▶ Text to read
#####

Roy Hargrove


Roy Anthony Hargrove was an American jazz trumpeter. He won worldwide notice after winning two Grammy Awards for differing types of music in 1997 and in 2002. Hargrove primarily played in the hard bop style for the majority of his albums, especially performing jazz standards on his 1990s albums.
Hargrove was the bandleader of the progressive group the RH Factor, which combined elements of jazz, funk, hip-hop, soul, and gospel music. Its members have included Chalmers "Spanky" Alford, Pino Palladino, James Poyser, Jonathan Batiste, and Bernard Wright. His longtime manager was Larry Clothier.

Biography

Hargrove was born in Waco, Texas, to Roy Allan Hargrove and Jacklyn Hargrove. When he was 9, his family moved to Dallas, Texas. He took lessons on trumpet and was discovered by Wynton Marsalis when Marsalis visited the Booker T. Washington High School for the Performing and Visual Arts in Dallas. One of his most profound early influences was a visit to his junior high school by saxophonist David "Fathead" Newman, who performed as a sideman in Ray Charles's Band.
Hargrove spent one year studying at Boston's Berklee College of Music but could more often be found in New York City jam sessions. He transferred to the New School in New York. His first recording there was with the saxophonist Bobby Watson. Shortly afterwards he made a recording with Superblue featuring Watson, Mulgrew Miller, Frank Lacy, and Kenny Washington. In 1990 he released his first solo album, Diamond in the Rough, on the Novus/RCA label. He was commissioned by the Lincoln Center Jazz Orchestra and wrote The Love Suite: In Mahogany which premiered in 1993.

#####

A series of records
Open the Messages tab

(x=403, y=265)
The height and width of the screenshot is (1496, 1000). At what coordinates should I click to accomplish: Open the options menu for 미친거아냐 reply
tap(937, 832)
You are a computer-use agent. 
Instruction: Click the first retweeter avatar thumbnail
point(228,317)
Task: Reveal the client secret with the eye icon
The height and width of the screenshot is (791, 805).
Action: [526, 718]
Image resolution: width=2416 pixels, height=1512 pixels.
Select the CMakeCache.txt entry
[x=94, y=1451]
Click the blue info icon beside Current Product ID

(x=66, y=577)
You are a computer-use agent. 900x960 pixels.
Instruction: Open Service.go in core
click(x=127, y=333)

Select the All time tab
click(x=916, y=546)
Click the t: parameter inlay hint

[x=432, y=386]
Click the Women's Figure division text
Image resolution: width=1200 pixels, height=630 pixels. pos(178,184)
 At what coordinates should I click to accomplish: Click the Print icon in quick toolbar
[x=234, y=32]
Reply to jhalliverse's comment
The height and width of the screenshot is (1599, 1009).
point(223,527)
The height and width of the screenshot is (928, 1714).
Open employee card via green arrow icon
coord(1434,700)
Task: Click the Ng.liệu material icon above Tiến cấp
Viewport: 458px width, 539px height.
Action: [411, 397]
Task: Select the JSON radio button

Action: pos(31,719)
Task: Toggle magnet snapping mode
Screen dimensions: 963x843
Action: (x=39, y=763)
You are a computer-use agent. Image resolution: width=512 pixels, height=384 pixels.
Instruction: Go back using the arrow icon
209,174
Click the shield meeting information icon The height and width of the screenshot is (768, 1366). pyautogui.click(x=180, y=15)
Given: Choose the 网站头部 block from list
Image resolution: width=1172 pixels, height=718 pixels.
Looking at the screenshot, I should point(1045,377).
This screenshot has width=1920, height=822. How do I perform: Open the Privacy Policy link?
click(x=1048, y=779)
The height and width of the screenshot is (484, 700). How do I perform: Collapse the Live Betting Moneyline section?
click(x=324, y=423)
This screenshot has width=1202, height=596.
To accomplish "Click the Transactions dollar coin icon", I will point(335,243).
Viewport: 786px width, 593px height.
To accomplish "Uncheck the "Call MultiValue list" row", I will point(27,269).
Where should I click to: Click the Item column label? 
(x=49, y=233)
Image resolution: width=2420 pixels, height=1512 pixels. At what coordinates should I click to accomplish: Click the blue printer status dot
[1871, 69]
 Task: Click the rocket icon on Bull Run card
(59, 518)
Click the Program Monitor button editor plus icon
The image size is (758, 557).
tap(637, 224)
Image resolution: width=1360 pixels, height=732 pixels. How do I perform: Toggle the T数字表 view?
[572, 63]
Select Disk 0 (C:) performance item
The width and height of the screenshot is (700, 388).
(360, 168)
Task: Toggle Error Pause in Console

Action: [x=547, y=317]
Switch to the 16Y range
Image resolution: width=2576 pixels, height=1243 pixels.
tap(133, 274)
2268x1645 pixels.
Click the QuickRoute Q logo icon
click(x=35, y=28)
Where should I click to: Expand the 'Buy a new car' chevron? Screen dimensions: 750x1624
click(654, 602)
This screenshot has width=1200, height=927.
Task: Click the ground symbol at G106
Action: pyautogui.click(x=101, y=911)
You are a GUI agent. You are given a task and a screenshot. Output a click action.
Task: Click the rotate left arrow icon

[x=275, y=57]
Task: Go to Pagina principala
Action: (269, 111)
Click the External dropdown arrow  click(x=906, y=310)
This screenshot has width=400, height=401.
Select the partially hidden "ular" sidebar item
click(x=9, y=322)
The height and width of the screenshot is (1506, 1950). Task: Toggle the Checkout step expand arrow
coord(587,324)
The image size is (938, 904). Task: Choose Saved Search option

#####

▶ What is asked
1: Turn the paragraph in the text on Roy Hargrove that begins "Hargrove spent one year studying" into a short bulleted list that keeps its main facts.
2: Does the text on Roy Hargrove agree with each statement? Answer yes or no and quote the words that decide it. (a) Hargrove was born in Dallas. (b) His first solo album came out in 1990. (c) Larry Clothier was a member of the RH Factor.
None of these lines are needed.

▶ Responses to the exercise
1:
- Studied for one year at Berklee College of Music in Boston, but was often at jam sessions in New York City
- Transferred to the New School in New York
- First recording there was with saxophonist Bobby Watson
- Soon after, recorded with Superblue (Watson, Mulgrew Miller, Frank Lacy, Kenny Washington)
- Released his first solo album, Diamond in the Rough, on Novus/RCA in 1990
- Commissioned by the Lincoln Center Jazz Orchestra, wrote The Love Suite: In Mahogany, which premiered in 1993

2:
(a) No: "Hargrove was born in Waco, Texas"
(b) Yes: "In 1990 he released his first solo album, Diamond in the Rough"
(c) No: "His longtime manager was Larry Clothier."